Grève au Port Autonome de Lomé : une menace de paralysie pour l’économie régionale
Le Port Autonome de Lomé, pilier de l’économie togolaise, se trouve au bord d’une crise sociale majeure. Le syndicat représentant les agents du port a officiellement notifié un préavis de grève de trois jours, prévu du 25 au 27 juin 2026. Cette décision fait suite à l’absence de progrès significatifs dans les négociations portant sur les revendications sociales, ce qui pourrait entraîner un blocage total des activités portuaires.
Un conflit social aux répercussions vastes
Le principal point de friction réside dans la stagnation du dialogue social. Les représentants syndicaux dénoncent le manque de réponses concrètes à leurs demandes, qui concernent notamment l’amélioration des conditions de travail, des augmentations salariales et le renforcement des avantages sociaux. Si aucun accord n’est trouvé avant le 25 juin, le débrayage sera effectif et complet.
Le Port Autonome de Lomé, seul port en eau profonde de la sous-région capable d’accueillir les navires de troisième génération, subirait alors une paralysie technique et administrative sans précédent, avec des conséquences immédiates sur les flux commerciaux.
Un hub régional en péril
Les effets de ce mouvement social dépassent largement les frontières togolaises. En tant que principal point d’entrée maritime pour les pays enclavés du Sahel, le port de Lomé est stratégique pour l’approvisionnement de toute une région.
Les nations directement affectées :
- Le Burkina Faso
- Le Mali
- Le Niger
Un arrêt de la chaîne logistique pendant 72 heures entraînerait une congestion des terminaux, des retards de livraison en cascade et des coûts de surestaries élevés pour les opérateurs économiques, aggravant la pression sur les marchés.
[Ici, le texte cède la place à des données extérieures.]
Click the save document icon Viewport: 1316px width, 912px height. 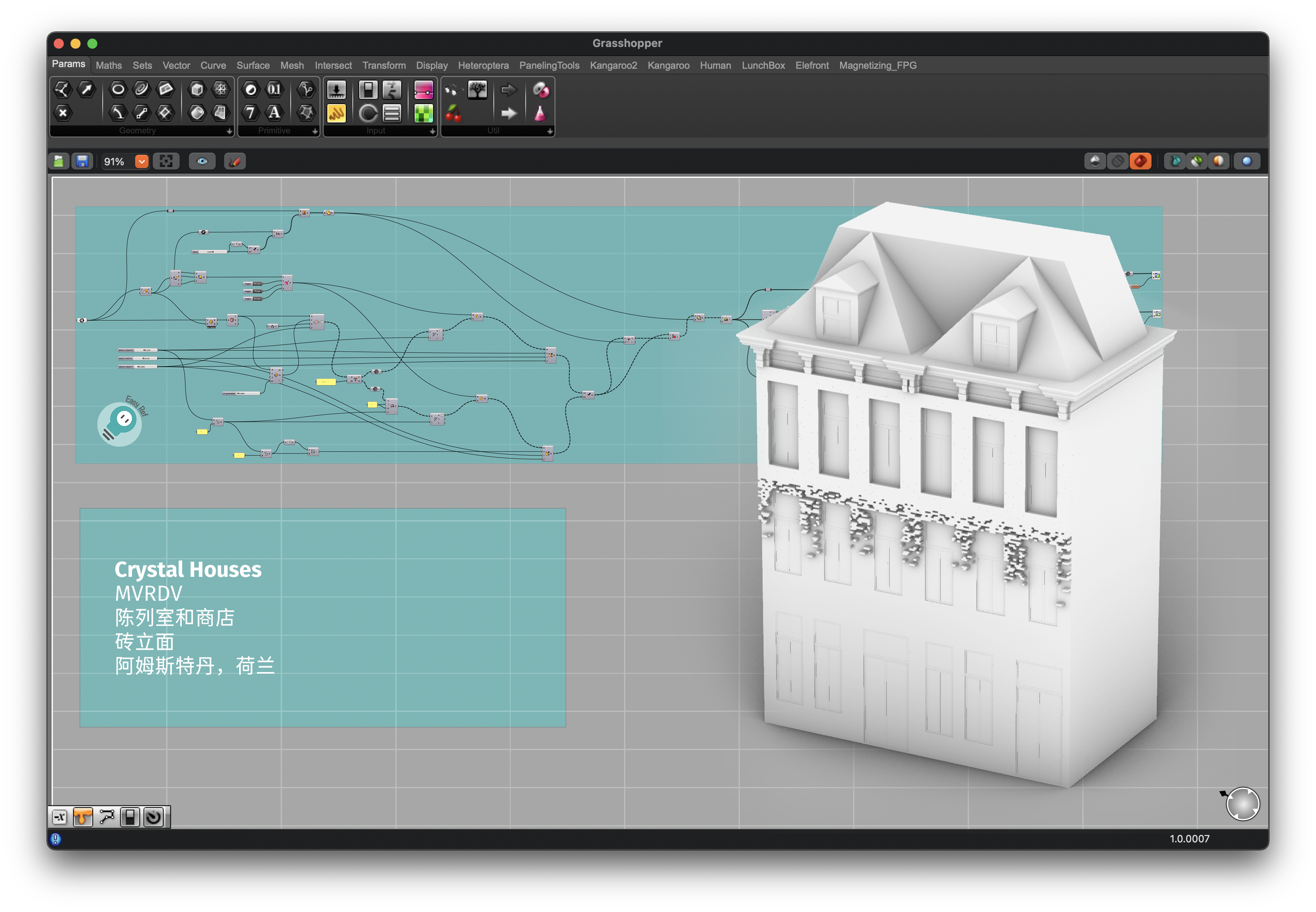tap(82, 162)
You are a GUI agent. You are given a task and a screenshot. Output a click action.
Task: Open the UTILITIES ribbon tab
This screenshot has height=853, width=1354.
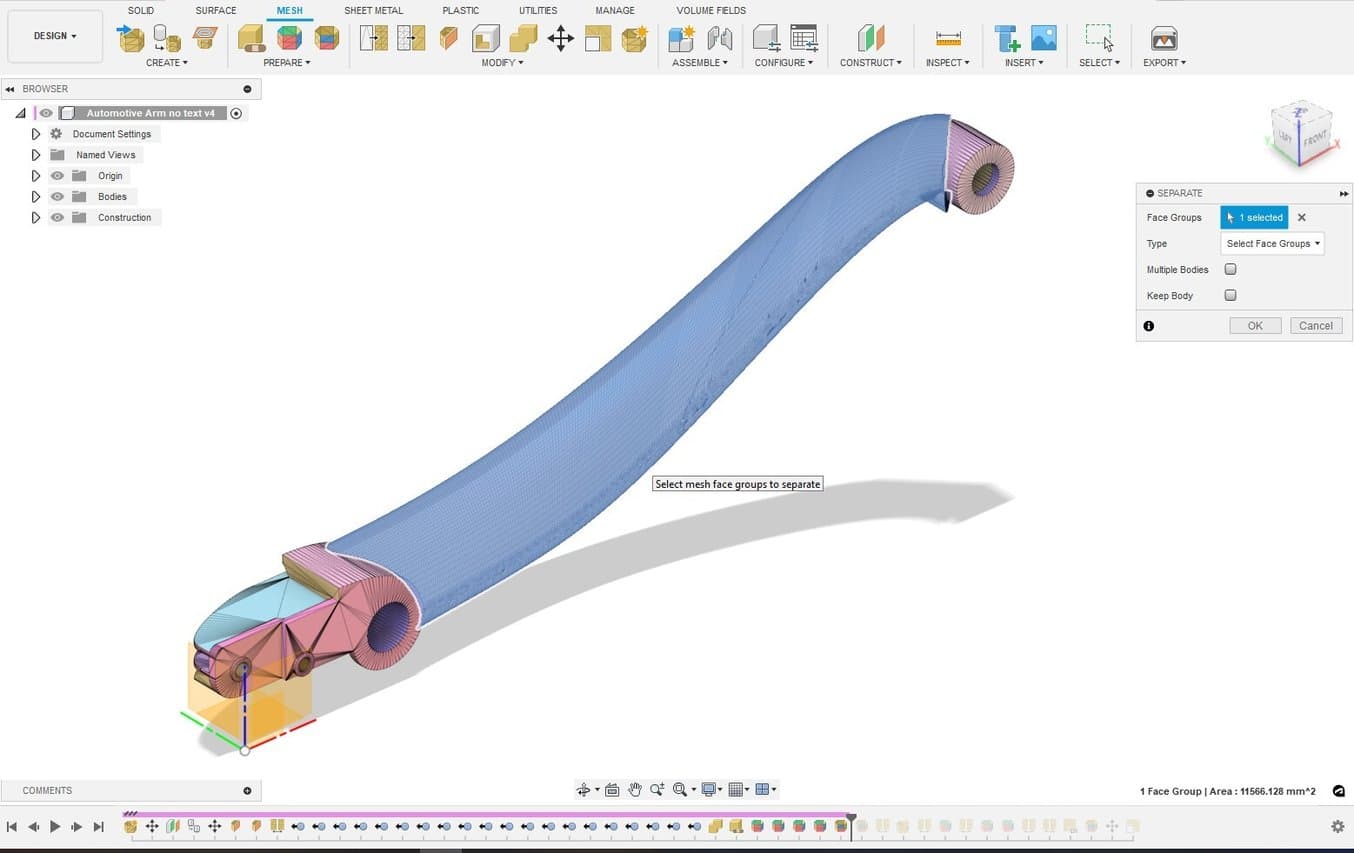tap(538, 10)
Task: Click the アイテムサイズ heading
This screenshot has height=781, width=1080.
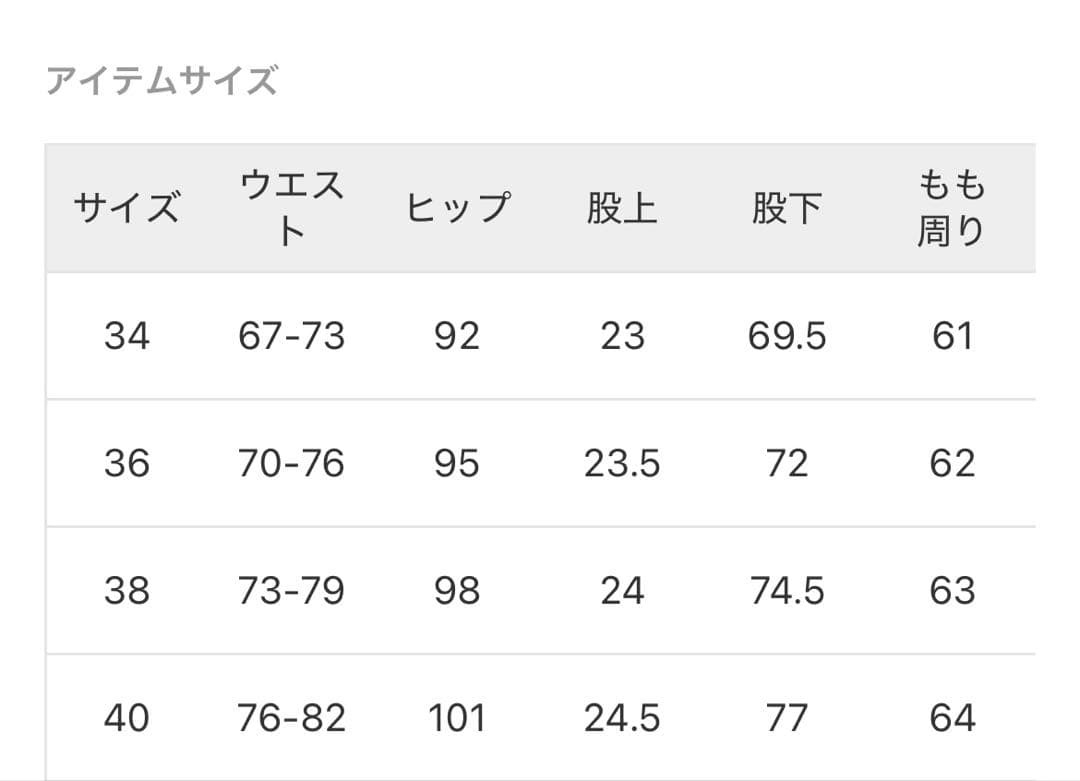Action: pos(162,80)
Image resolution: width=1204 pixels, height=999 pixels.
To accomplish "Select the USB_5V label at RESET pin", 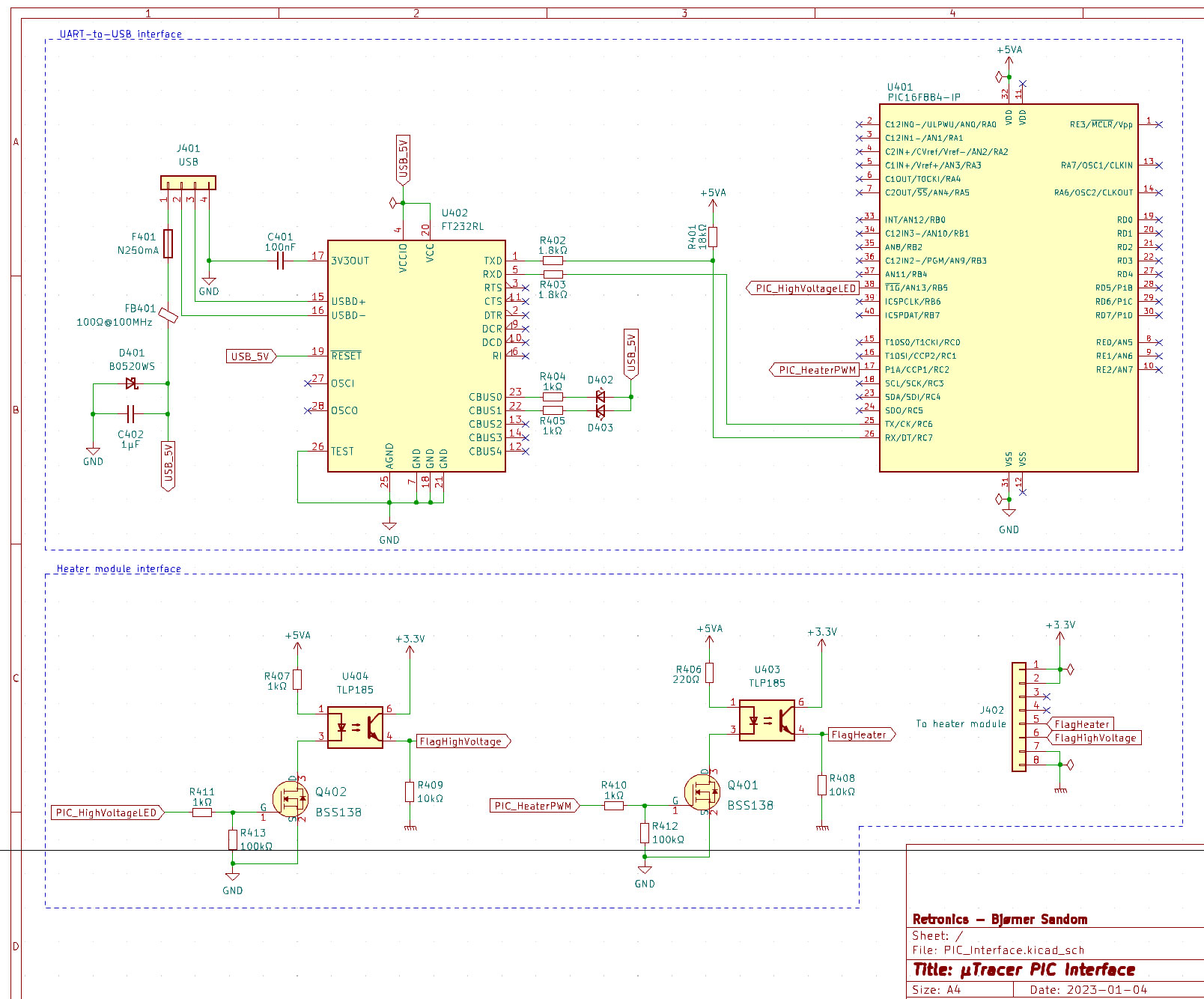I will point(251,356).
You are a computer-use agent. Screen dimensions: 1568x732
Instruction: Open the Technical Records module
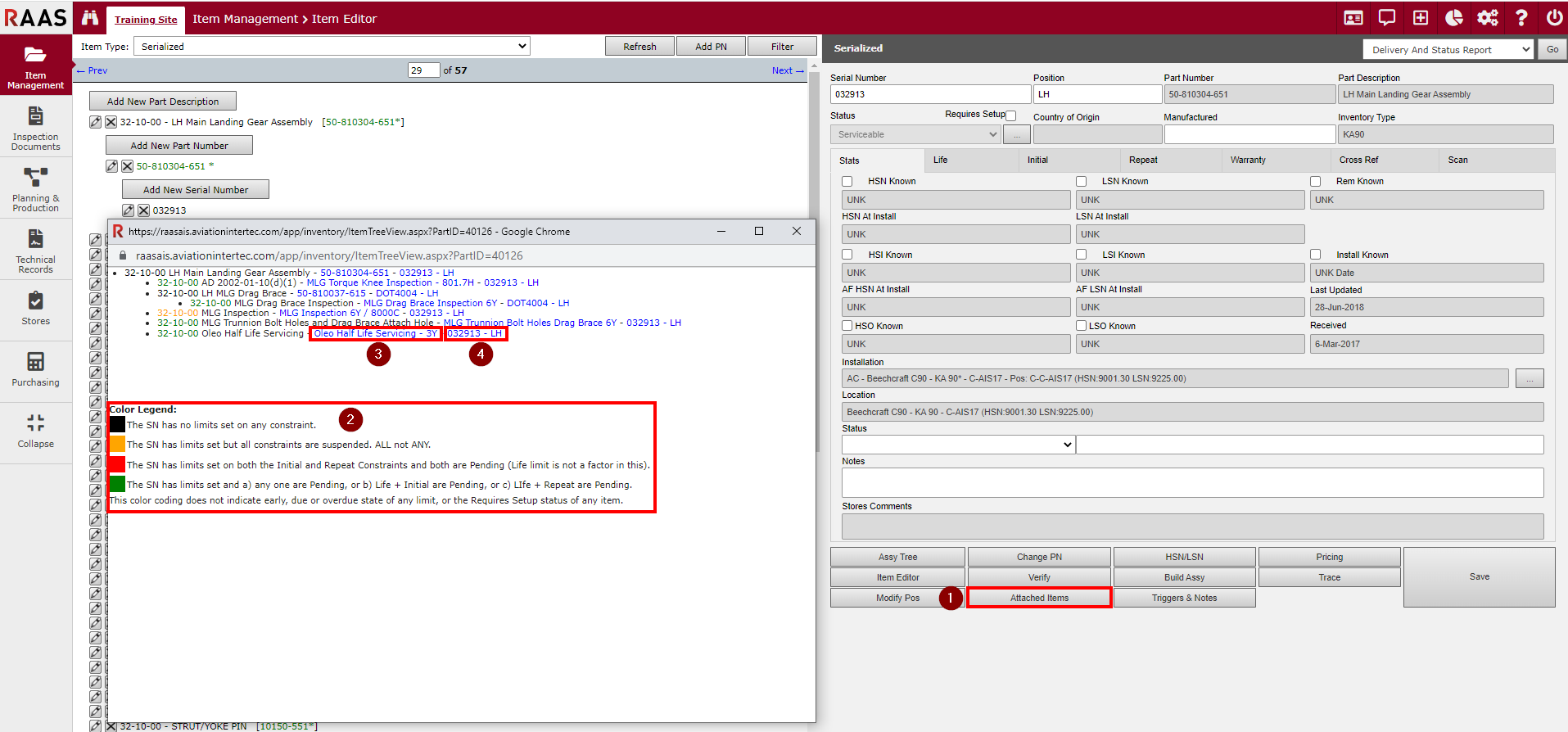[35, 251]
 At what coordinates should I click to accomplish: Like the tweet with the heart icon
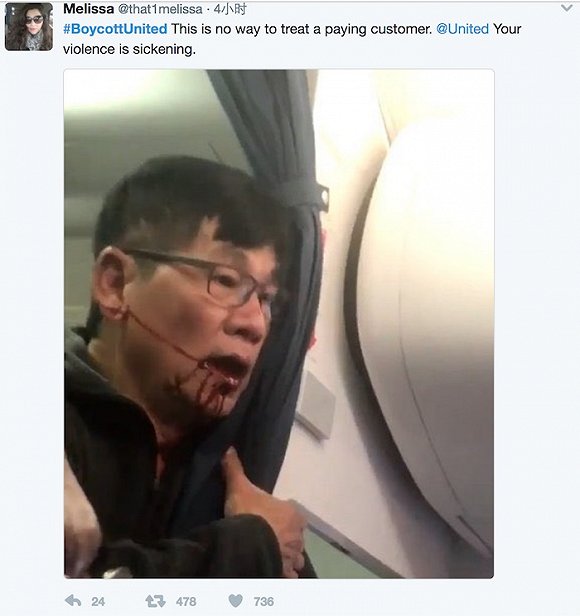coord(236,601)
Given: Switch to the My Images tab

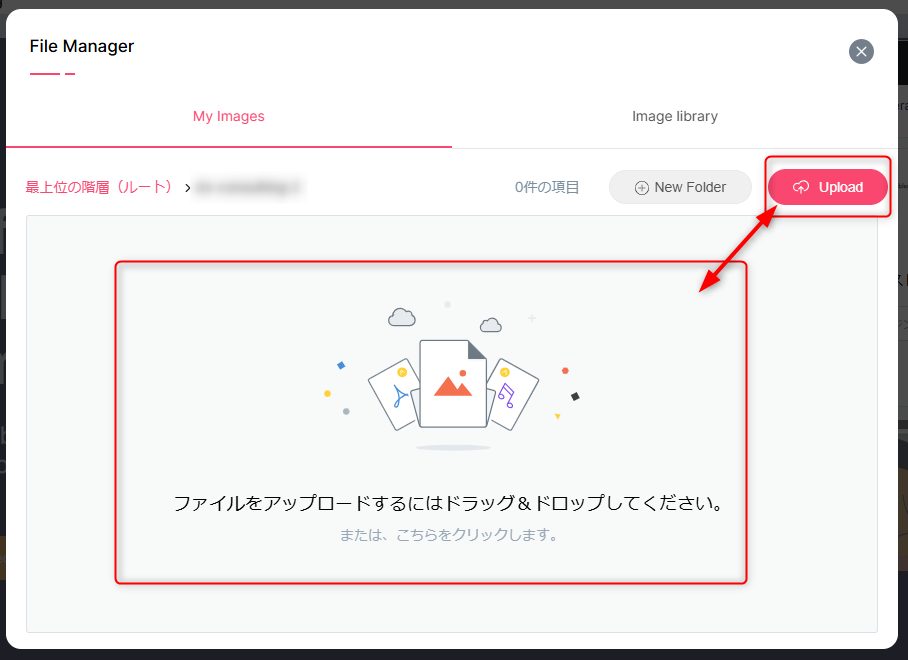Looking at the screenshot, I should tap(228, 116).
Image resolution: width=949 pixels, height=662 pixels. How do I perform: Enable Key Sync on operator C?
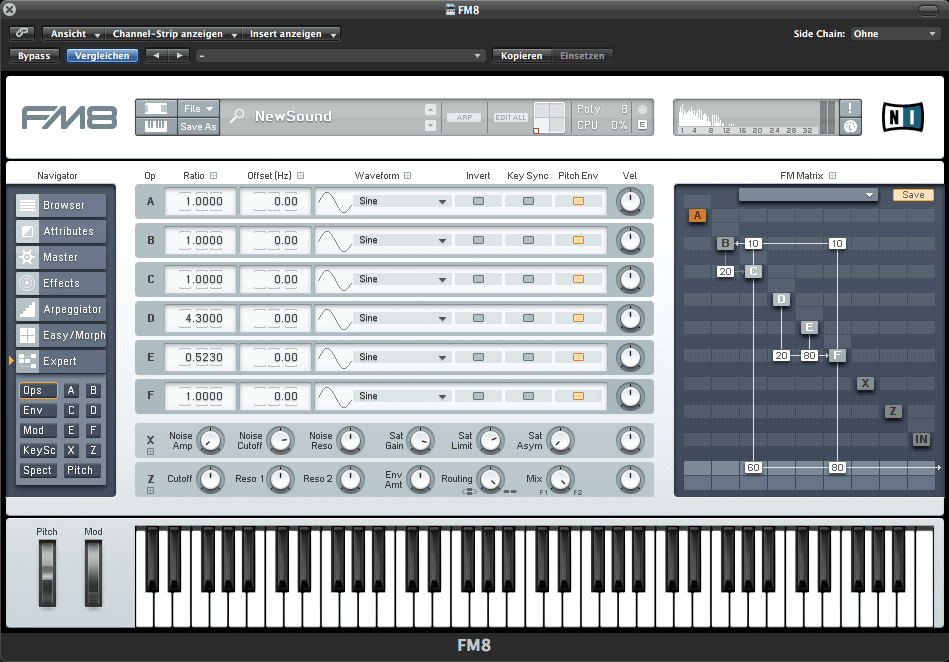click(528, 279)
Une médiation urgente attendue
Face à ce scénario alarmant, la direction du Port Autonome de Lomé et les autorités ministérielles sont sous forte pression. Le gouvernement togolais, qui a fait de la modernisation de son hub logistique un axe central de sa stratégie de développement, ne peut se permettre un conflit social prolongé.
Les milieux d’affaires et les commissionnaires en douane suivent la situation avec inquiétude, espérant qu’une médiation de dernière heure permettra d’éviter la grève et de trouver une issue avant le 25 juin.